“Come From Away” on Apple TV+

Susan Granger’s review of “Come From Away” (Apple TV+)

 

Why do you go to theater? Because it’s entertaining and fun. Because it opens your heart, teaches life-lessons and transports you to another time, another place. Because, occasionally, it conveys the essential goodness and resiliency of the human spirit at the same, shared moment in time.

Now, Apple TV+ presents “Come From Away,” one of Broadway’s best musicals.

After the terrorist attacks on Sept. 11, 2001, all flights crossing the Atlantic to the United States were diverted to Gander, Newfoundland, once a popular refueling spot on the edge of North America. Gander suddenly became the destination for 7,000 bewildered passengers from around the world.

The rousing “Welcome to the Rock” introduces the insular townspeople whose morning coffee at Tim Horton’s began like any other – before planes began to land, sending them scrambling for “Bedding and Blankets,” not to mention school buses, warm clothing, food and medicine, as a nervous, novice TV reporter tries to chronicle the chaos.

Its book is largely based on interviews that Canadian writers Irene Sankoff and David Hein conducted in 2011, when some travelers returned for a 10th anniversary ceremony – because Gander’s genial, person-to-person hospitality was beyond remarkable.

A gay couple from Los Angeles was afraid of encountering homophobia but, instead, found warm acceptance, along with a distraught mother with an NYC firefighter son, a Texas divorcee, her amorous British acquaintance, a wary urban Black man, a Muslim chef and a Rabbi – to name just a few.

Admittedly, many of these characters are composites, but not trailblazing American Airlines pilot Beverly Bass, played by Jenn Colella, whose rousing “Me and the Sky” is a wistful feminist anthem.

Tony Award-winning director Christopher Ashley cleverly utilizes an ensemble cast playing multiple roles. The catchy, conversational, Celtic/folk rock songs are often punctuated by Kelly Devine’s stomping choreography.

The crowd-pleasing, one-hour-45-minute performance fittingly concludes on a life-affirming note: “We honor what was lost – but we also commemorate what we found.”

On the Granger Gauge of 1 to 10, “Come From Away” is a thrilling 10 – streaming on Apple TV+.

STORED DATA:
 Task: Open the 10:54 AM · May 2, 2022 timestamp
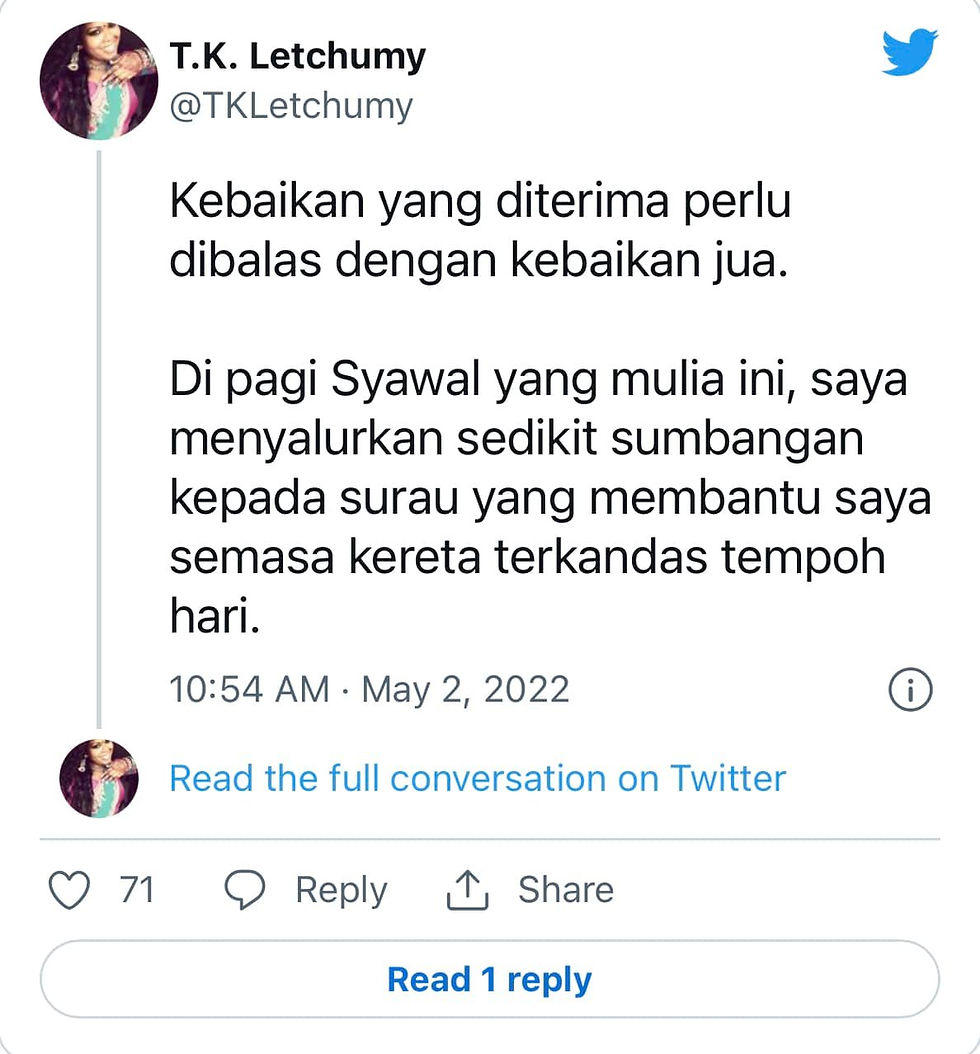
--
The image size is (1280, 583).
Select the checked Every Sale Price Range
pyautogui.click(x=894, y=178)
...
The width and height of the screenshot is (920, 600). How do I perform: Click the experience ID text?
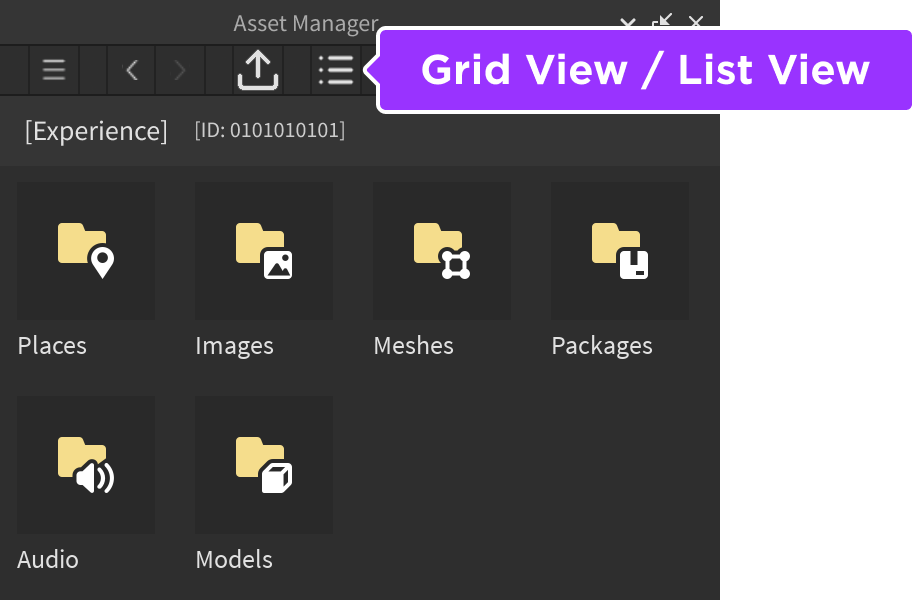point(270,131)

WORK TO BE COMPLETED: In the review of "Come From Away," which actor plays the American Airlines pilot Beverly Bass?

ANSWER TO THIS PROBLEM: Jenn Colella